Matthew Henry says, “the apostle endeavors to impress upon these Galatians a due sense of their guilt in forsaking the gospel way of justification; and yet at the same time he tempers his reproof with mildness and tenderness toward them, and represents them as rather drawn into it by the arts and industry of some that troubled them.”9

_________________

1. cf. D. A. Carson & Douglas J. Moo, An Introduction to the New Testament (Grand Rapids, MI: Zondervan, 2005), 457.

2. cf. R. Alan Cole, Galatians: an Introduction and Commentary (Downers Grove, IL: InterVarsity Press, 1989), 18-25, for a treatment of this controversy favoring the South Galatian theory. A more thorough examination, favoring the South, can be found in Herman Ridderbos, The Epistle of Paul to the Churches of Galatia (Grand Rapids, MI: Eerdmans Publishing Co., 1953), 22-35.

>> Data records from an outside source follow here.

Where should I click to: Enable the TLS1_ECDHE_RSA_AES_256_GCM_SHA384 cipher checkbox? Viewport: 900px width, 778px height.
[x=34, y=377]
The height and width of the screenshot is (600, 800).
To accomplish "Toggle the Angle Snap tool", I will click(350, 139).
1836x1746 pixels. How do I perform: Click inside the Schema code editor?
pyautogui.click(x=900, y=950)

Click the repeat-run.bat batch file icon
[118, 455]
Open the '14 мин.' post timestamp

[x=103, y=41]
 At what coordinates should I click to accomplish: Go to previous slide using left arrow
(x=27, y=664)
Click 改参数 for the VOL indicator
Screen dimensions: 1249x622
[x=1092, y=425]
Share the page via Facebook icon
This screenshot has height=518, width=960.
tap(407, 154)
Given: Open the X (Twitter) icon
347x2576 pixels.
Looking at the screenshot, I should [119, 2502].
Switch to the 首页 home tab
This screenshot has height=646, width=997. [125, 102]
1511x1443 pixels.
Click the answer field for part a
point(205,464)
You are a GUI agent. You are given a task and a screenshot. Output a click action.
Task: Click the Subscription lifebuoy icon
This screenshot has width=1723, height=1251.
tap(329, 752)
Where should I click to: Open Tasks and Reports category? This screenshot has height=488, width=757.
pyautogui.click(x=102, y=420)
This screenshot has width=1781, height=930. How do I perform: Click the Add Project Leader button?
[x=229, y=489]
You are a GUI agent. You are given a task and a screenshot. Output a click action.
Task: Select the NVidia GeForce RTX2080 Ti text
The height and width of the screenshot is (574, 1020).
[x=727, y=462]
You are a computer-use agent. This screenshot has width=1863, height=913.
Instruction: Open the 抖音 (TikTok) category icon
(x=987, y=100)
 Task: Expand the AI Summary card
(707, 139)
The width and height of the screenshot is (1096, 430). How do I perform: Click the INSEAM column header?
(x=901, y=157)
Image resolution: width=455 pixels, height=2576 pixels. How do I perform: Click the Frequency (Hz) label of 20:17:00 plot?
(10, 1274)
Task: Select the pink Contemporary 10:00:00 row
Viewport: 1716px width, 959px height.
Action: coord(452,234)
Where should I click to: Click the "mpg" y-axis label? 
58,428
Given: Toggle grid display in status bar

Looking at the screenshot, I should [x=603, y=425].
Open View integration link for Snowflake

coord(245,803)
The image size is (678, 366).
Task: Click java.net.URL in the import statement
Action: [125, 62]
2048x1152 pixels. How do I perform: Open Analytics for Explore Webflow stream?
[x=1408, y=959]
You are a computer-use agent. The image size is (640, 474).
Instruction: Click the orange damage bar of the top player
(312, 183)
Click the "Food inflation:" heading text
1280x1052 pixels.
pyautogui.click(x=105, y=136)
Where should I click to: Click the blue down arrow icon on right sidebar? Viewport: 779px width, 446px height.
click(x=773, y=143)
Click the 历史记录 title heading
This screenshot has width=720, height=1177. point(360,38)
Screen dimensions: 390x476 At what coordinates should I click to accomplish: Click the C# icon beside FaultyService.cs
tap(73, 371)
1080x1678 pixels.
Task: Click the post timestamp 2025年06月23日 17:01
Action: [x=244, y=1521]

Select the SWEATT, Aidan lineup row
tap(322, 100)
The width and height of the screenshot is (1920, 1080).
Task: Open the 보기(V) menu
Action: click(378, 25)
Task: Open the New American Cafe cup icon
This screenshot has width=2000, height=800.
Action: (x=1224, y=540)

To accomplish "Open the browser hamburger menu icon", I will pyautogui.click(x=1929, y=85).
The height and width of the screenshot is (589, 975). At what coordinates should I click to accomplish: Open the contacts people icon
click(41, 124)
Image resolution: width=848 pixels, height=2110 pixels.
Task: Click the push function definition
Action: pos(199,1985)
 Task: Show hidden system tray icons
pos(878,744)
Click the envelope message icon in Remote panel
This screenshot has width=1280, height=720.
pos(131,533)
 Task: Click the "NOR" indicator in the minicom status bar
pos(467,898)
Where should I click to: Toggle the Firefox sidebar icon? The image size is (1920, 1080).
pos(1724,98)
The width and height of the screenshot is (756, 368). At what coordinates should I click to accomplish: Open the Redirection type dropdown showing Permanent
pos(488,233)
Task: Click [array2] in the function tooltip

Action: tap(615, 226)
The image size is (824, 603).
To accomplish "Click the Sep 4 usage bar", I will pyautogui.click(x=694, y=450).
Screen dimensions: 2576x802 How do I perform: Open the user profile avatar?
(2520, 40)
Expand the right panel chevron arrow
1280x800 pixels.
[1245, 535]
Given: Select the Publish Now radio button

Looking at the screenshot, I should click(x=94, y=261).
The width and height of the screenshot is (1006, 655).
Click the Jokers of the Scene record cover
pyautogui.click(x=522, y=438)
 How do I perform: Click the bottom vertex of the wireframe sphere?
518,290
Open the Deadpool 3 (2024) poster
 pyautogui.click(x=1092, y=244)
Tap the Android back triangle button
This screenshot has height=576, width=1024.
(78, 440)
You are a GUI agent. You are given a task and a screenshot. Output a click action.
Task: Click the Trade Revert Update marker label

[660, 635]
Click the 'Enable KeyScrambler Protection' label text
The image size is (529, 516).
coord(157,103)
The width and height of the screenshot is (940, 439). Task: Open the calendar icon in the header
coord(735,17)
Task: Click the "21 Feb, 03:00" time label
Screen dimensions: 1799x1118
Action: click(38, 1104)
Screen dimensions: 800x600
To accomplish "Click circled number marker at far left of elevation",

3. J. Gresham Machen, Notes on Galatians (Birmingham, AL: Solid Ground Christian Books, 2006),

4. Philip Ryken, Galatians: Reformed Expository Commentary (Phillipsburg, NJ: Presbyterian & Reformed Publishing, 2005), xiii

5. I. Howard Marshall, New Testament Theology (Downers Grove, IL: InterVarsity Press, 2004), 211.

6. N. T. Wright, Justification: God’s Plan & Paul’s Vision (Downers Grove, IL: InterVarsity Press, 2009), 113.

7. Wright, Justification, 116.

8. Merril C. Tenney, New Testament Survey (Grand Rapids, MI: Eerdmans Publishing Co., 1985), 271

9. Matthew Henry, Commentary on the Whole Bible (Peabody, MA: Hendrickson Publishing, 1991), 2294.